Retailors and Libra Insurance Volatility Contrast

   Predicted Return Density   
       Returns  

Pair Trading with Retailors and Libra Insurance

The main advantage of trading using opposite Retailors and Libra Insurance positions is that it hedges away some unsystematic risk. Because of two separate transactions, even if Retailors position performs unexpectedly, Libra Insurance can make up some of the losses. Pair trading also minimizes risk from directional movements in the market. For example, if an entire industry or sector drops because of unexpected headlines, the short position in Libra Insurance will offset losses from the drop in Libra Insurance's long position.
The idea behind Retailors and Libra Insurance pairs trading is to make the combined position market-neutral, meaning the overall market's direction will not affect its win or loss (or potential downside or upside).

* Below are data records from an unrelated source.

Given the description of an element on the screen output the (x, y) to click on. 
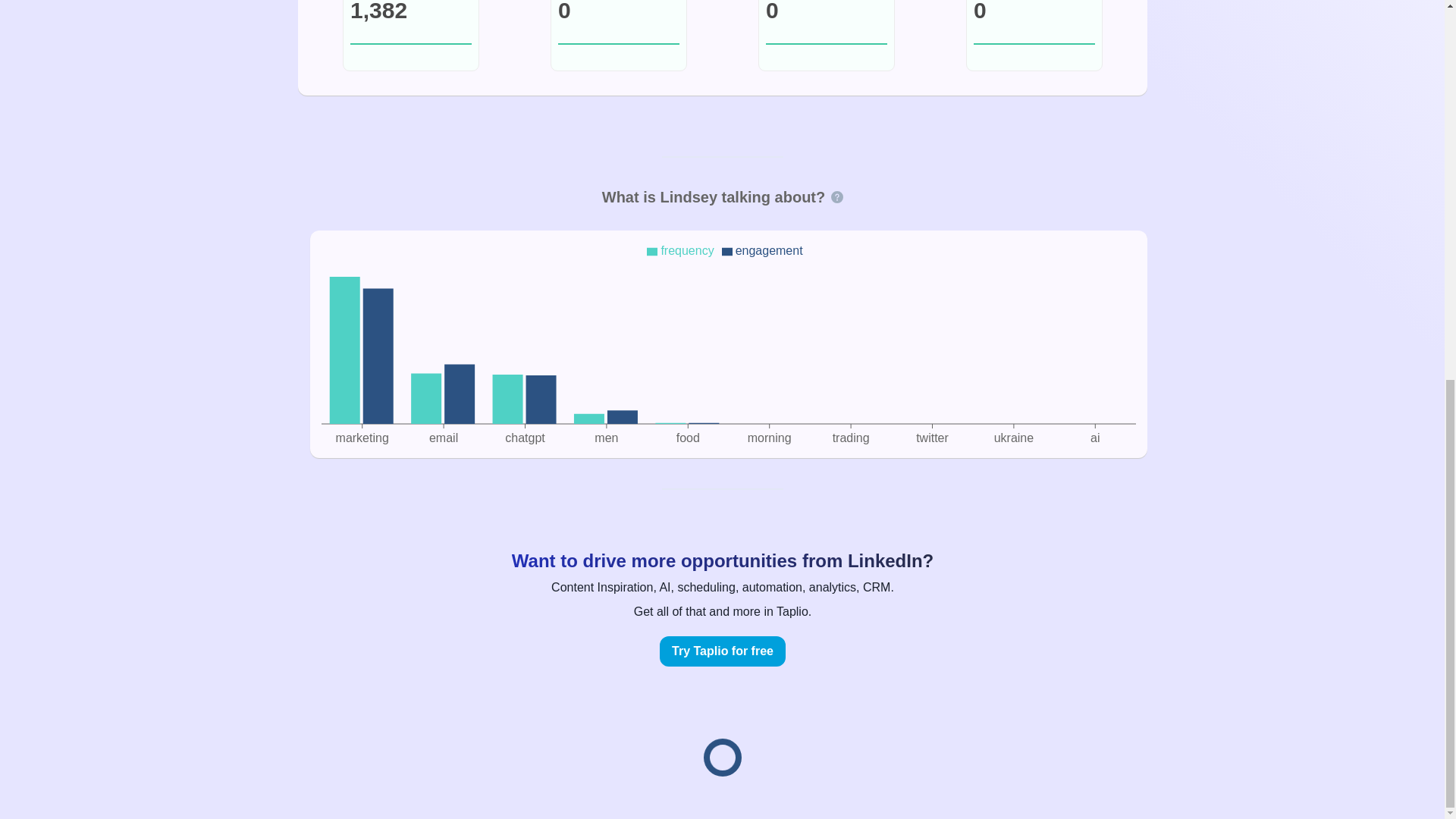
Try Taplio for free (722, 650)
ukraine (1012, 437)
trading (850, 437)
men (606, 437)
email (442, 437)
morning (768, 437)
marketing (361, 437)
chatgpt (524, 437)
twitter (932, 437)
food (686, 437)
Given the description of an element on the screen output the (x, y) to click on. 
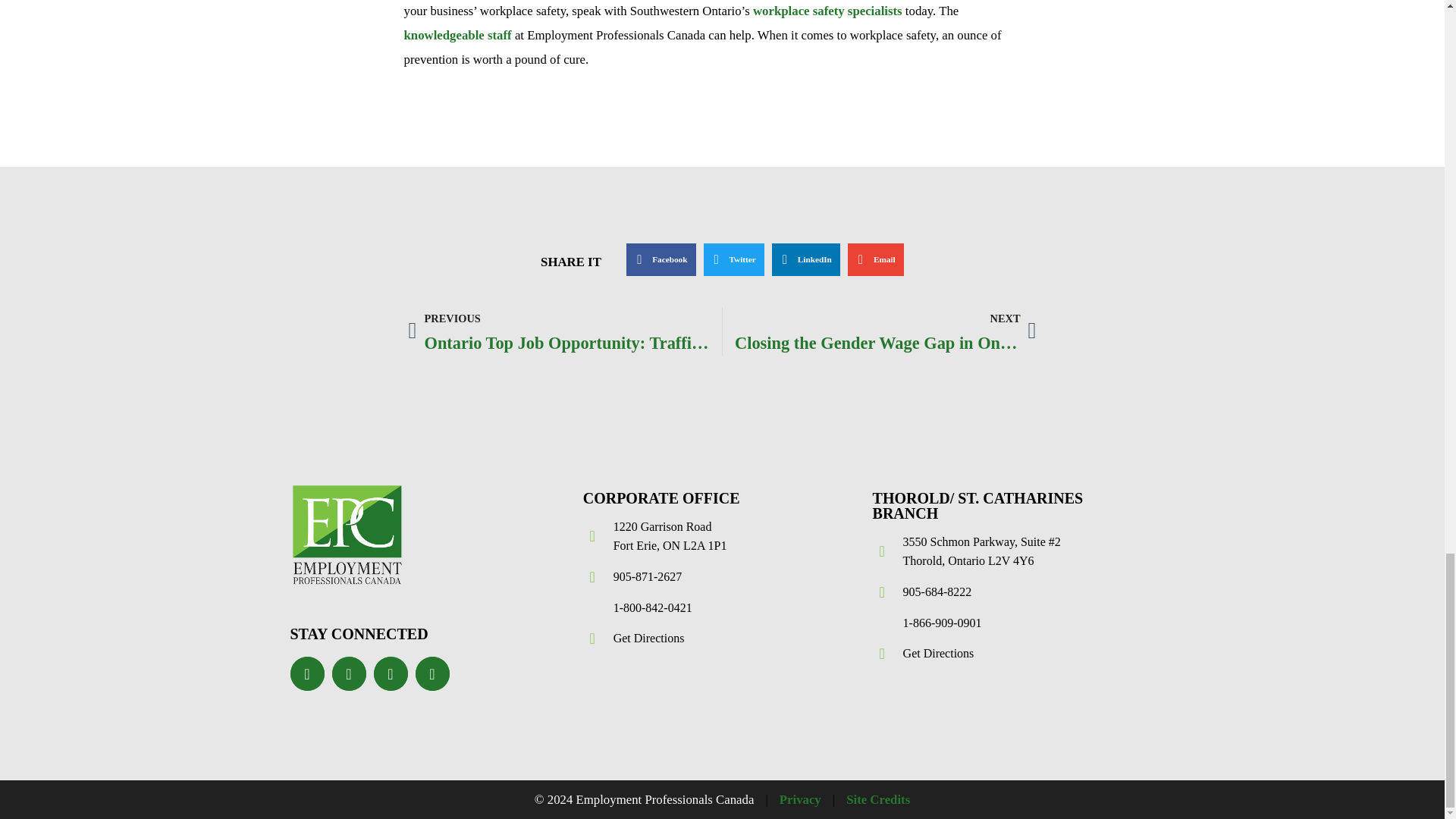
Follow Employment Professionals Canada on Facebook (306, 674)
Follow Employment Professionals Canada on Twitter (348, 673)
Follow Employment Professionals Canada on Instagram (431, 674)
Connect with Employment Professionals Canada on LinkedIn (389, 674)
Follow Employment Professionals Canada on Facebook (306, 673)
Follow Employment Professionals Canada on Instagram (431, 673)
Follow Employment Professionals Canada on Twitter (348, 674)
Connect with Employment Professionals Canada on LinkedIn (389, 673)
Given the description of an element on the screen output the (x, y) to click on. 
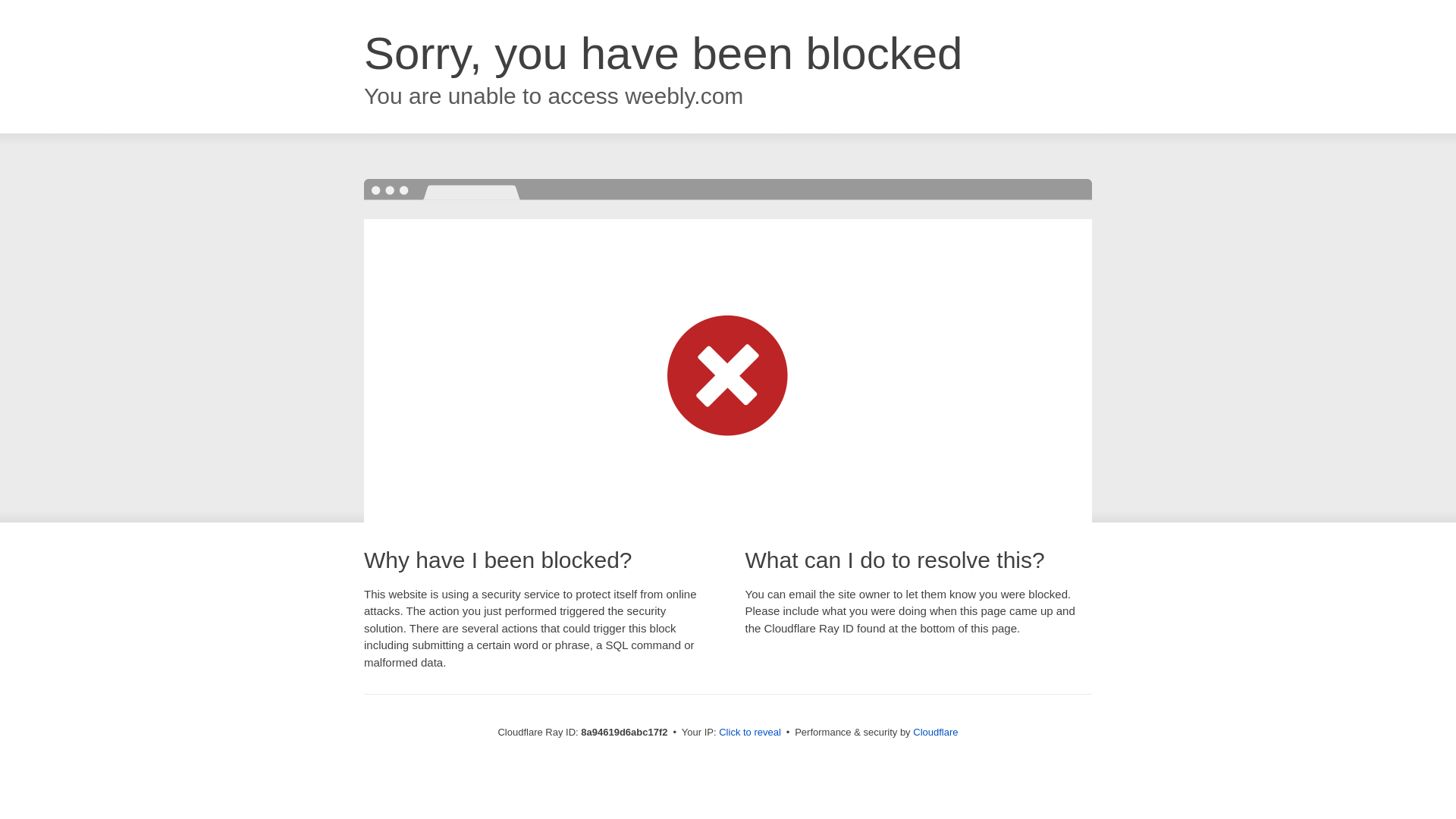
Click to reveal (749, 732)
Cloudflare (935, 731)
Given the description of an element on the screen output the (x, y) to click on. 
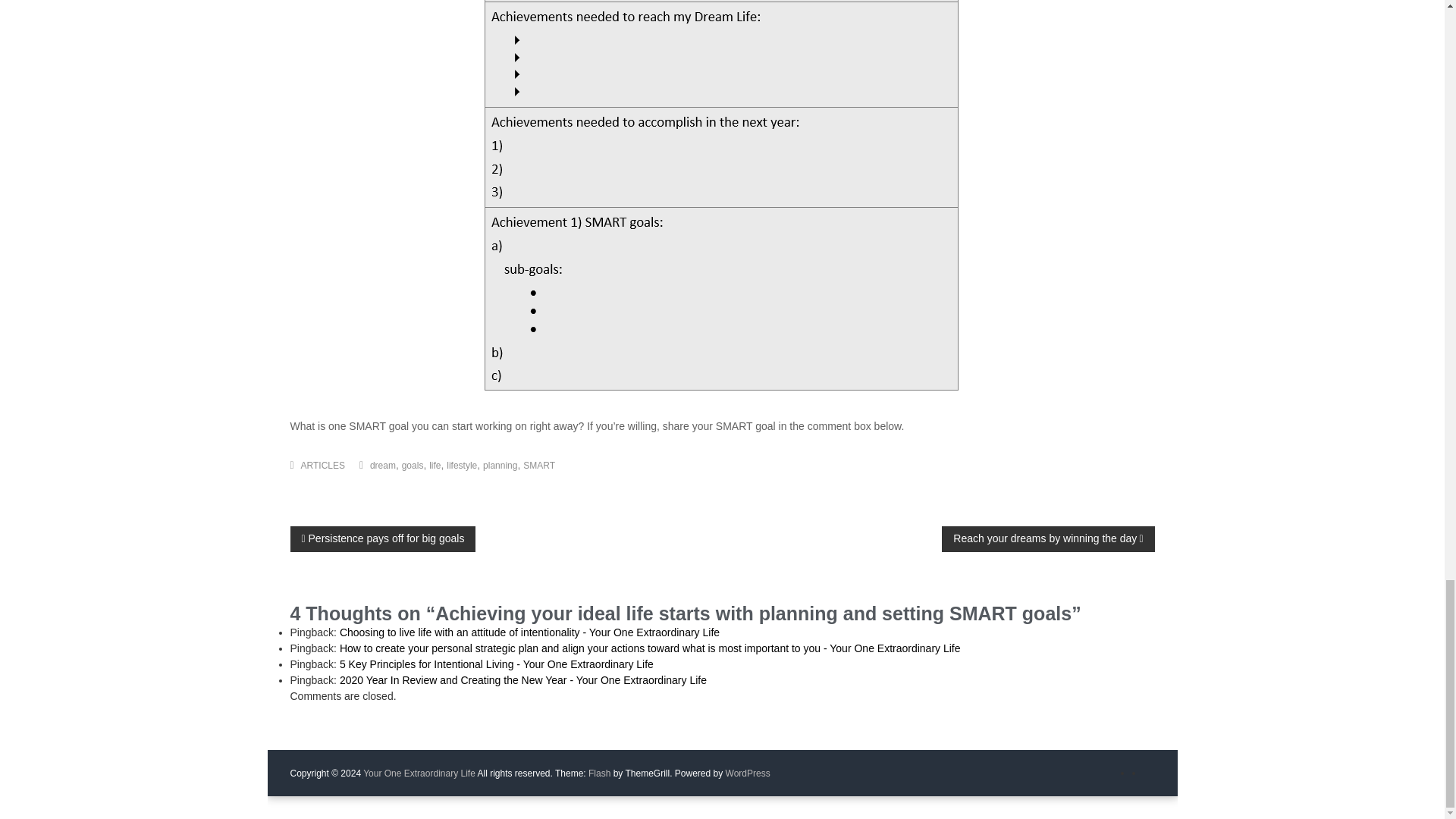
Persistence pays off for big goals (382, 538)
WordPress (747, 773)
Your One Extraordinary Life (419, 773)
planning (499, 465)
ARTICLES (323, 465)
dream (382, 465)
life (435, 465)
lifestyle (461, 465)
goals (412, 465)
SMART (538, 465)
Flash (599, 773)
Given the description of an element on the screen output the (x, y) to click on. 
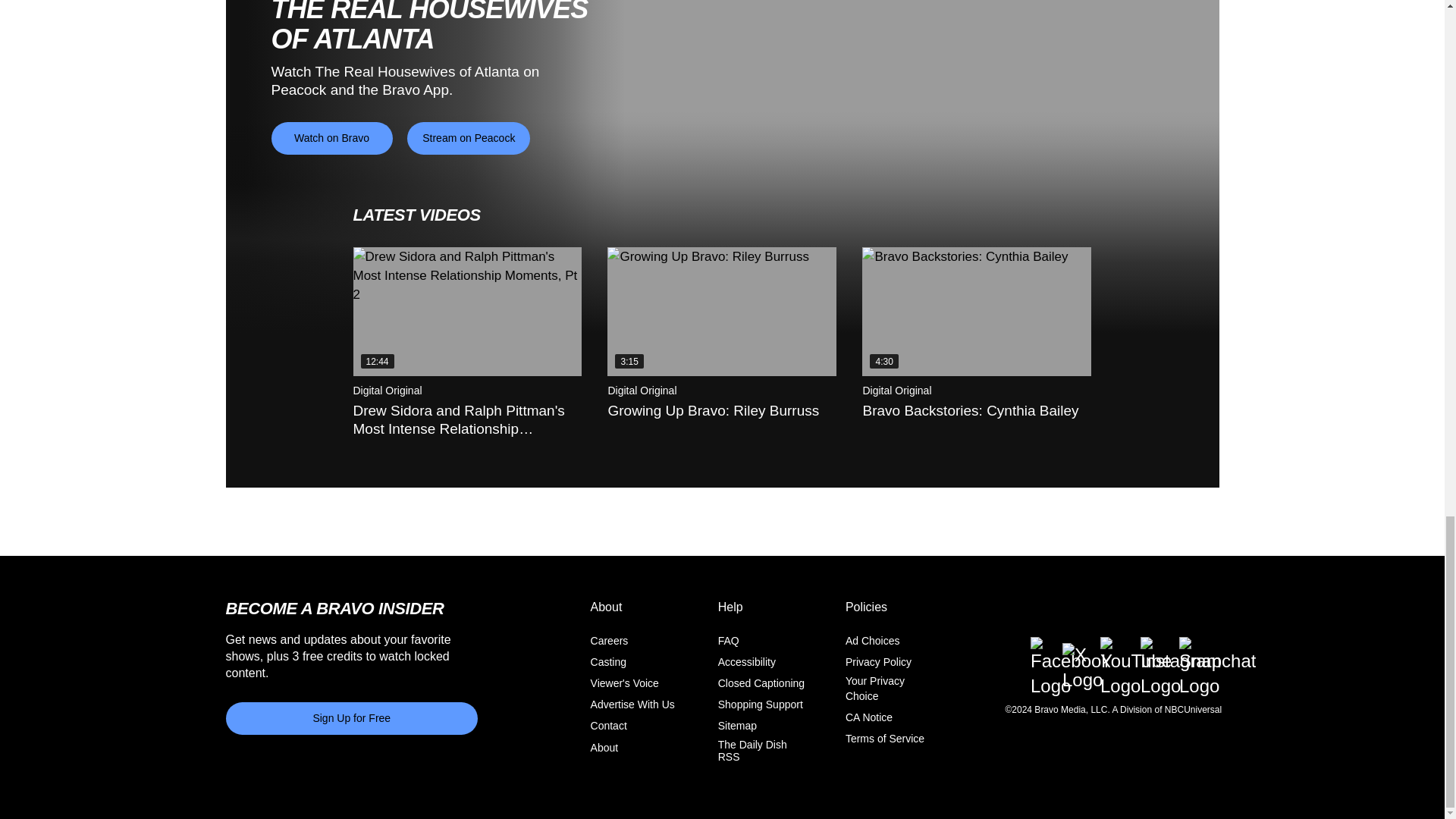
Advertise With Us (633, 704)
Bravo Backstories: Cynthia Bailey (975, 311)
Growing Up Bravo: Riley Burruss (721, 311)
Given the description of an element on the screen output the (x, y) to click on. 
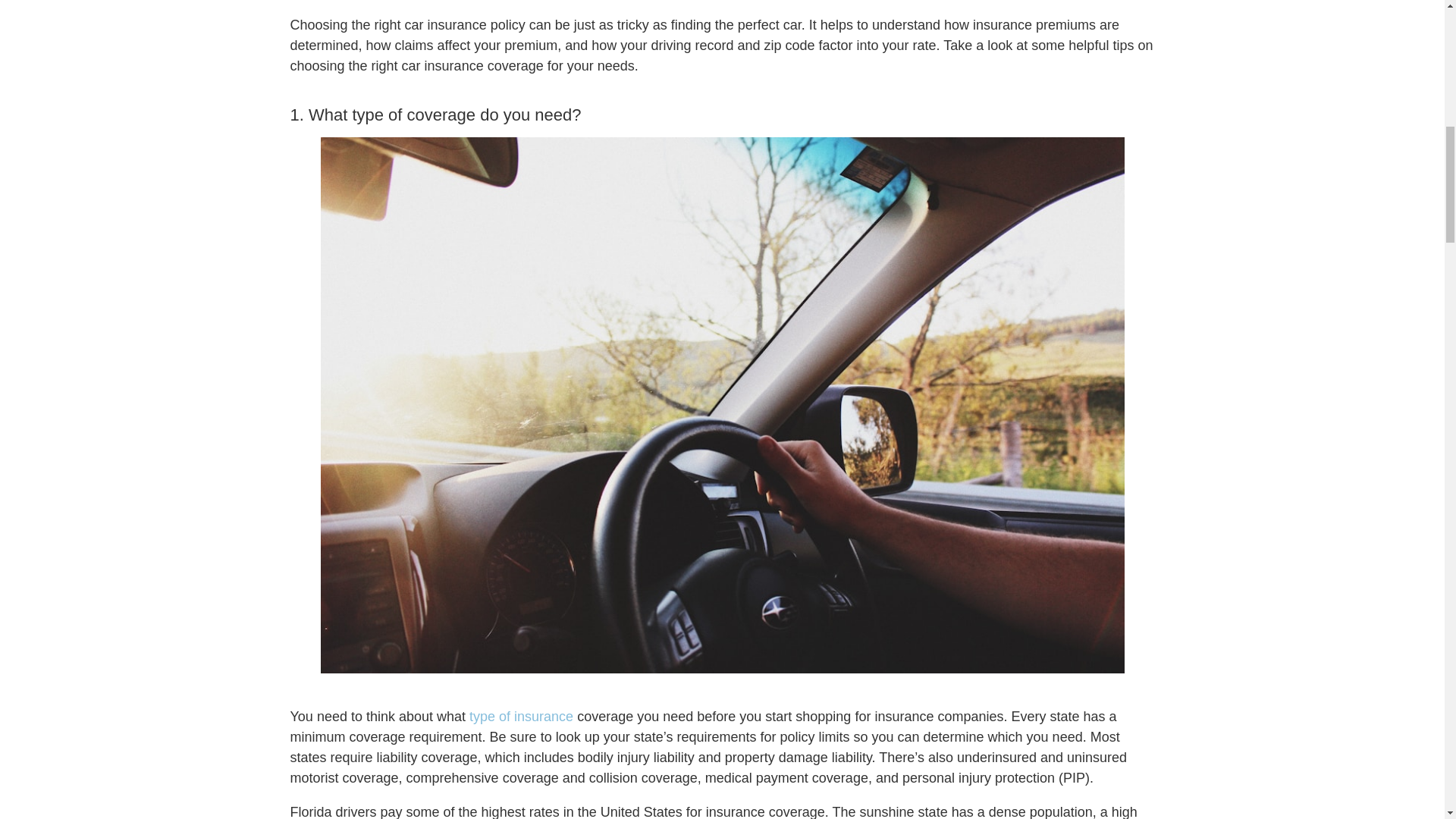
type of insurance (520, 716)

This can be achieved by designing a pairs trade with two highly correlated stocks or equities that operate in a similar space or sector, making it possible to obtain profits through simple and relatively low-risk investment.
Check out your portfolio center.
Note that this page's information should be used as a complementary analysis to find the right mix of equity instruments to add to your existing portfolios or create a brand new portfolio. You can also try the Performance Analysis module to check effects of mean-variance optimization against your current asset allocation.